───── Working data

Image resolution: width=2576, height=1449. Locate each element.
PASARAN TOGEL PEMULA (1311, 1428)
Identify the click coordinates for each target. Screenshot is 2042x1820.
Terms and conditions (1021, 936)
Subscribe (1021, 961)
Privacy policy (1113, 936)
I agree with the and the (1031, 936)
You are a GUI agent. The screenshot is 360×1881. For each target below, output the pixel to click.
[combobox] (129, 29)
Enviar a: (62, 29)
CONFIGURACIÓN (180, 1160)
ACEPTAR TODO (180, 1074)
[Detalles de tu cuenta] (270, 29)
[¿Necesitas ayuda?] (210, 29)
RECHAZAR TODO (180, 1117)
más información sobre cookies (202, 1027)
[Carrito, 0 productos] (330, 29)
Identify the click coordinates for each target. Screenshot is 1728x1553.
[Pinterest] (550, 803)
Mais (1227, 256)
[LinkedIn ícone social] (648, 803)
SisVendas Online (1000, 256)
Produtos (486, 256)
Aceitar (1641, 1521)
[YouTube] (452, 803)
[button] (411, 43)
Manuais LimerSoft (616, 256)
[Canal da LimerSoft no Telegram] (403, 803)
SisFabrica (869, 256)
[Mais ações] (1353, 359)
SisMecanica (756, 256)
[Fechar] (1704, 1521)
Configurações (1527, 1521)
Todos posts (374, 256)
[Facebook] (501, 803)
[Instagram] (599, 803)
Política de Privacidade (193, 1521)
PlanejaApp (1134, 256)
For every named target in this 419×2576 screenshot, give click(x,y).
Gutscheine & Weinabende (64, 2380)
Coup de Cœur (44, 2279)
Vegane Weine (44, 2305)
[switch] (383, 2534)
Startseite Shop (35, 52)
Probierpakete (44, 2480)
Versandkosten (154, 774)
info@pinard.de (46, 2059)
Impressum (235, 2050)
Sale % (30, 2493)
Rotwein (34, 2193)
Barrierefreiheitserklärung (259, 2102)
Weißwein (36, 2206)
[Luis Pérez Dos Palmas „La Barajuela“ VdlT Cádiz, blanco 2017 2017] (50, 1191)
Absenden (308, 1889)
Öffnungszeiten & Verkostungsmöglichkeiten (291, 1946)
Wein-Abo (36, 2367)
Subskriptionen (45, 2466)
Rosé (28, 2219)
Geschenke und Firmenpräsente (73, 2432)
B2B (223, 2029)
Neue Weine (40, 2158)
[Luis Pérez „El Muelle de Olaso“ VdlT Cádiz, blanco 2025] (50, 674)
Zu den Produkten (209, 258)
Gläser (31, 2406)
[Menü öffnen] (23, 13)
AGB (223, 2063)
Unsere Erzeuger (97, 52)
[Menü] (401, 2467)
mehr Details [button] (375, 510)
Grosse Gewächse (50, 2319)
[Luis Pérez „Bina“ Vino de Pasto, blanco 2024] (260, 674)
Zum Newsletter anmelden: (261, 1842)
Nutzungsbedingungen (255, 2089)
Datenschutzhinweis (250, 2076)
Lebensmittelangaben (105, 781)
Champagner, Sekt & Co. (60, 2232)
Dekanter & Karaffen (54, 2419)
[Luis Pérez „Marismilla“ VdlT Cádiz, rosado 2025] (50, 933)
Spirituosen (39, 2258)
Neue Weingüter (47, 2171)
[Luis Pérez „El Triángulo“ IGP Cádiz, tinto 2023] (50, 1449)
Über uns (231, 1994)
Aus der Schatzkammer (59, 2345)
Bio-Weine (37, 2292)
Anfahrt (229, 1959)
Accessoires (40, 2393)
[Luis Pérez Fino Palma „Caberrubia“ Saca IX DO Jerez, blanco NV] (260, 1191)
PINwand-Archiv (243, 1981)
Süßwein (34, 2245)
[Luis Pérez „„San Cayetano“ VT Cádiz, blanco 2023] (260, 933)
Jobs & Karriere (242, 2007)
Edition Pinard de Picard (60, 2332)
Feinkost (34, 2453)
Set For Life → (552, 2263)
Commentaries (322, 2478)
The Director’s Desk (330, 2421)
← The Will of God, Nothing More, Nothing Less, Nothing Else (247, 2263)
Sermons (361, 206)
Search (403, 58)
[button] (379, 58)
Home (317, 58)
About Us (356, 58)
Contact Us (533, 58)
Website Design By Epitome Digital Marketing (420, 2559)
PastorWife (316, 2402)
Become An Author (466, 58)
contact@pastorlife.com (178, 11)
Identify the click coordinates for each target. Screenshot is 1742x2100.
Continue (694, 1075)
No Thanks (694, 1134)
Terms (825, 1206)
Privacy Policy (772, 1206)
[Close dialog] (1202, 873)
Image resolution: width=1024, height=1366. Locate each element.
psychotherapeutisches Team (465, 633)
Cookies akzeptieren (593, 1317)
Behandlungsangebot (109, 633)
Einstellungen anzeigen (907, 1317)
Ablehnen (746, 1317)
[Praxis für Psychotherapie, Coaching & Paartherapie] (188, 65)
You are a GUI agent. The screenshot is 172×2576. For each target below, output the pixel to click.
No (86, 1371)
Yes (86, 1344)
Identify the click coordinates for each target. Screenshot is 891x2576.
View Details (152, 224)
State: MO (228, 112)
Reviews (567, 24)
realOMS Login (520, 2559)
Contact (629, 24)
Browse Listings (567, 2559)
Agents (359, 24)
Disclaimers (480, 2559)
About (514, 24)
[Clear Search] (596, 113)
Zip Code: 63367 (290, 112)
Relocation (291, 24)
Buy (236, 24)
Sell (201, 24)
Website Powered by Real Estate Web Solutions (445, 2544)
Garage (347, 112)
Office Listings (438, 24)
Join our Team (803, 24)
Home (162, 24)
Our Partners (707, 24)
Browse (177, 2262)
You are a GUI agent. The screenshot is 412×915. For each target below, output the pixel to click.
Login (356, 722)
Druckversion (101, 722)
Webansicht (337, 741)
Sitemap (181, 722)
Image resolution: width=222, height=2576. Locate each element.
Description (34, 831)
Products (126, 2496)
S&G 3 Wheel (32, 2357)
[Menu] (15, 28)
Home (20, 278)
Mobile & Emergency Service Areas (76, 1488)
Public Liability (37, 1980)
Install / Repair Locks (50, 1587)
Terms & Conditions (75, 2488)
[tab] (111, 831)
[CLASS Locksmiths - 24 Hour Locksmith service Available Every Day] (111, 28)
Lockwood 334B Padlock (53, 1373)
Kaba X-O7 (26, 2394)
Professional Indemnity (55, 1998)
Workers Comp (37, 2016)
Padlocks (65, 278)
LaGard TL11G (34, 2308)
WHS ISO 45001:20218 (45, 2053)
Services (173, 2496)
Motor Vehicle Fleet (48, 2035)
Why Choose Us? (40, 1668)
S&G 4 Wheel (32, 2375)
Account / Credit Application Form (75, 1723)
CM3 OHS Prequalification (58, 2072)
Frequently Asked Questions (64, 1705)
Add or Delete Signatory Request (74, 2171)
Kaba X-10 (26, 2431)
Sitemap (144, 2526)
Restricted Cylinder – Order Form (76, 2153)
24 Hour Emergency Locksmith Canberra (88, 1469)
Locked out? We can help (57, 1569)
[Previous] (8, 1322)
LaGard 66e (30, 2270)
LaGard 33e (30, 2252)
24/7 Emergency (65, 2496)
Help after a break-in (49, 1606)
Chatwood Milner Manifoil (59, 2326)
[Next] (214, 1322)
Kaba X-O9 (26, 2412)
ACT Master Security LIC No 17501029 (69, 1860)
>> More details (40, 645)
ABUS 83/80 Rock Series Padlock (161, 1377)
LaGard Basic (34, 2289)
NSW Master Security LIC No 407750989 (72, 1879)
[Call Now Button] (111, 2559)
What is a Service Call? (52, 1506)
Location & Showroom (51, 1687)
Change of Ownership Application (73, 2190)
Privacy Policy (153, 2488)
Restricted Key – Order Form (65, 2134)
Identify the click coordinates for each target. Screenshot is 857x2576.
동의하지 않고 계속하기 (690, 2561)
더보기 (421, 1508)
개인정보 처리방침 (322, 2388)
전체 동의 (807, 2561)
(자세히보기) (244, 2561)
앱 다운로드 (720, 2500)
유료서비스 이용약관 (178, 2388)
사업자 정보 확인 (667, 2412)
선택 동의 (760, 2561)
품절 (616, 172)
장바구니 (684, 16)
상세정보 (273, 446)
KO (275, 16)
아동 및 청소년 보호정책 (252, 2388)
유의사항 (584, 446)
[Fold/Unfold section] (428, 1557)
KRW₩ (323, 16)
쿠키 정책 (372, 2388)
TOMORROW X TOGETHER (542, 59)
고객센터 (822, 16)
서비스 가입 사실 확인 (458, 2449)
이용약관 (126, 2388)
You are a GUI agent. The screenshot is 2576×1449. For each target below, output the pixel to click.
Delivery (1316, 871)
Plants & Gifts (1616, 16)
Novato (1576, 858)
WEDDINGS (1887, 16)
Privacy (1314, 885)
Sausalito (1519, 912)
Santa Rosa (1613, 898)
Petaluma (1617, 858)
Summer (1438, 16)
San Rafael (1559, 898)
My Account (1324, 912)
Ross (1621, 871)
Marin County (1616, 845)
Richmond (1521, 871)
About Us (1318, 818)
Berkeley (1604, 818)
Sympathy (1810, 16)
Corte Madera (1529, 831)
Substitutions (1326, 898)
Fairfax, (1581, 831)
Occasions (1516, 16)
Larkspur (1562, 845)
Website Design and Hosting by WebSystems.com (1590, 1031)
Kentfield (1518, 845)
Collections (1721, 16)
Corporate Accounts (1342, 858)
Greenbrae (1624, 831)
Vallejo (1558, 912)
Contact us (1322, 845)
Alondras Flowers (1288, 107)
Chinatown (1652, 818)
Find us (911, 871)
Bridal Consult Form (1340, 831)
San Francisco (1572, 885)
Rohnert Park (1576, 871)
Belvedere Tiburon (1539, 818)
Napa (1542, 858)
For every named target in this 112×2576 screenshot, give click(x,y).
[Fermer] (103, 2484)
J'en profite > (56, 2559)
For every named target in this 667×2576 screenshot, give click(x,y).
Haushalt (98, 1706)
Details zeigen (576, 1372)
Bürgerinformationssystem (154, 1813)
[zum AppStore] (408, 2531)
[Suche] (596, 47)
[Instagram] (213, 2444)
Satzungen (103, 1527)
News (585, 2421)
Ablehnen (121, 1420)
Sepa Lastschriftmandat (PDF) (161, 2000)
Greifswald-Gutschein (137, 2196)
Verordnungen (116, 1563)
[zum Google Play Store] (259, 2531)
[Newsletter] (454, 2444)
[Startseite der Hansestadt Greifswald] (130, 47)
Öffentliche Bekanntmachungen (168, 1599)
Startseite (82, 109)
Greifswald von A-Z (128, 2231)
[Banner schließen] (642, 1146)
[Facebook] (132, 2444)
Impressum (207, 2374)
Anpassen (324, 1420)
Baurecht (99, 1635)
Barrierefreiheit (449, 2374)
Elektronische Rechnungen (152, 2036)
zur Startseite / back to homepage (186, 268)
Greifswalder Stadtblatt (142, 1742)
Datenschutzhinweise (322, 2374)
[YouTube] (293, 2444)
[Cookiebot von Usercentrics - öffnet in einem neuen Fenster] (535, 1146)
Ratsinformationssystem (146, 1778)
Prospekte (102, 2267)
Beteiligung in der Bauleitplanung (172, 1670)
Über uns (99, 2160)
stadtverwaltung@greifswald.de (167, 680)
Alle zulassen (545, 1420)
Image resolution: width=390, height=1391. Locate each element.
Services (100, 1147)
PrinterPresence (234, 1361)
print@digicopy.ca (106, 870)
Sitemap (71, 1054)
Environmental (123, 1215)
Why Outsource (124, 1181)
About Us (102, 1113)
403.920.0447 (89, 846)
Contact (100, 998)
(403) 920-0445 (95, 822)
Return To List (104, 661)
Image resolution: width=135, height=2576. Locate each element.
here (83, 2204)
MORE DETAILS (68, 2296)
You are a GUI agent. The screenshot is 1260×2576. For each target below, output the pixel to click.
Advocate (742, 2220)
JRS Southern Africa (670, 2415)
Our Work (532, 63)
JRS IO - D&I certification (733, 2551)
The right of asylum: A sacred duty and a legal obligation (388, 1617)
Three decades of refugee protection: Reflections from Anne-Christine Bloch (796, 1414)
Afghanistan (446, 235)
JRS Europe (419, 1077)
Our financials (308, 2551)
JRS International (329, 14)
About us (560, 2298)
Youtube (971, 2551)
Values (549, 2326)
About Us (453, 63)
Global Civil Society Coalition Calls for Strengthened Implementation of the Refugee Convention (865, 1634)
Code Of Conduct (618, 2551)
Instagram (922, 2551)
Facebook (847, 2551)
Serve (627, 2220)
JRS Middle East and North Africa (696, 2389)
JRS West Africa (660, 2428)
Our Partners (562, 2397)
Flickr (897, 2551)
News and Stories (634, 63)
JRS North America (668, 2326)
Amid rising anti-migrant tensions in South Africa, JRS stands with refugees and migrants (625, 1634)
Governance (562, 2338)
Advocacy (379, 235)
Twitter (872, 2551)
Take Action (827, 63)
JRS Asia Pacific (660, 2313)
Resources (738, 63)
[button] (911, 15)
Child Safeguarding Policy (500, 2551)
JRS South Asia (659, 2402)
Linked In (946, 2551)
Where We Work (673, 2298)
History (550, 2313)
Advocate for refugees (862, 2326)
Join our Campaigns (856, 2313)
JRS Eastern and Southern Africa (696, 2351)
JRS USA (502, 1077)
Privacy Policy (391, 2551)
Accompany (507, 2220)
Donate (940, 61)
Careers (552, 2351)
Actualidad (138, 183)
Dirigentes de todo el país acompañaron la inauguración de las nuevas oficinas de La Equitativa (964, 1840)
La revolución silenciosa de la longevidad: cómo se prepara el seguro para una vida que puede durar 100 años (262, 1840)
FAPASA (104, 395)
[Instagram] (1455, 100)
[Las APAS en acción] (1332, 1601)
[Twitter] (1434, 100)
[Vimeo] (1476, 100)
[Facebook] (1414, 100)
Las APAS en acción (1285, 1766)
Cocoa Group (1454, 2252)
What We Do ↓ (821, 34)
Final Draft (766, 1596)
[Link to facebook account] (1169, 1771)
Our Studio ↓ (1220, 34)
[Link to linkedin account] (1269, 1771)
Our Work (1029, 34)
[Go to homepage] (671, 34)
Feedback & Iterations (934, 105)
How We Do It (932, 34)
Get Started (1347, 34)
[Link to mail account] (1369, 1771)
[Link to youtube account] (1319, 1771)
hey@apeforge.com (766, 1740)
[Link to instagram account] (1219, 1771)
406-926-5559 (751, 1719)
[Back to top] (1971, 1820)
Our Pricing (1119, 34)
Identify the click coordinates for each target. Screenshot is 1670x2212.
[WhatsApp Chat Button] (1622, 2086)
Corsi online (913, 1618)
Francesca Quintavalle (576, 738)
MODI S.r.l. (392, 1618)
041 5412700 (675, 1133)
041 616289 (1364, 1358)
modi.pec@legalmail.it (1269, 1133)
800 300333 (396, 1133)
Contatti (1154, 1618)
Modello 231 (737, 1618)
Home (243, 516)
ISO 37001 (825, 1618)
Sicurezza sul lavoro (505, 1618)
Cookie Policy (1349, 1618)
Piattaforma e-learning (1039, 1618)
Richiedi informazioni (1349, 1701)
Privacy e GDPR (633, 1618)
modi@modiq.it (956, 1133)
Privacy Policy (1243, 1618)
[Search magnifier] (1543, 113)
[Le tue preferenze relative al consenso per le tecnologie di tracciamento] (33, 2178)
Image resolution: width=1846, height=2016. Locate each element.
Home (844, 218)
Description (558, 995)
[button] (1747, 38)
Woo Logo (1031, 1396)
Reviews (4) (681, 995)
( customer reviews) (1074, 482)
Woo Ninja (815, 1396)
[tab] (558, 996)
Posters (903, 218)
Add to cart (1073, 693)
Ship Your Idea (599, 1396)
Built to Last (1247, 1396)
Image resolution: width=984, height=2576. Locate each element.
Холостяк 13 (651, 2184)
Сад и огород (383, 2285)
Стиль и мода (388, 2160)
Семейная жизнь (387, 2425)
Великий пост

──────────

> **Problem**:
Look for the word "Master" in the data, then return every line that contains it.

> **Problem solution**:
ACT Master Security LIC No 17501029 (69, 1860)
NSW Master Security LIC No 407750989 (72, 1879)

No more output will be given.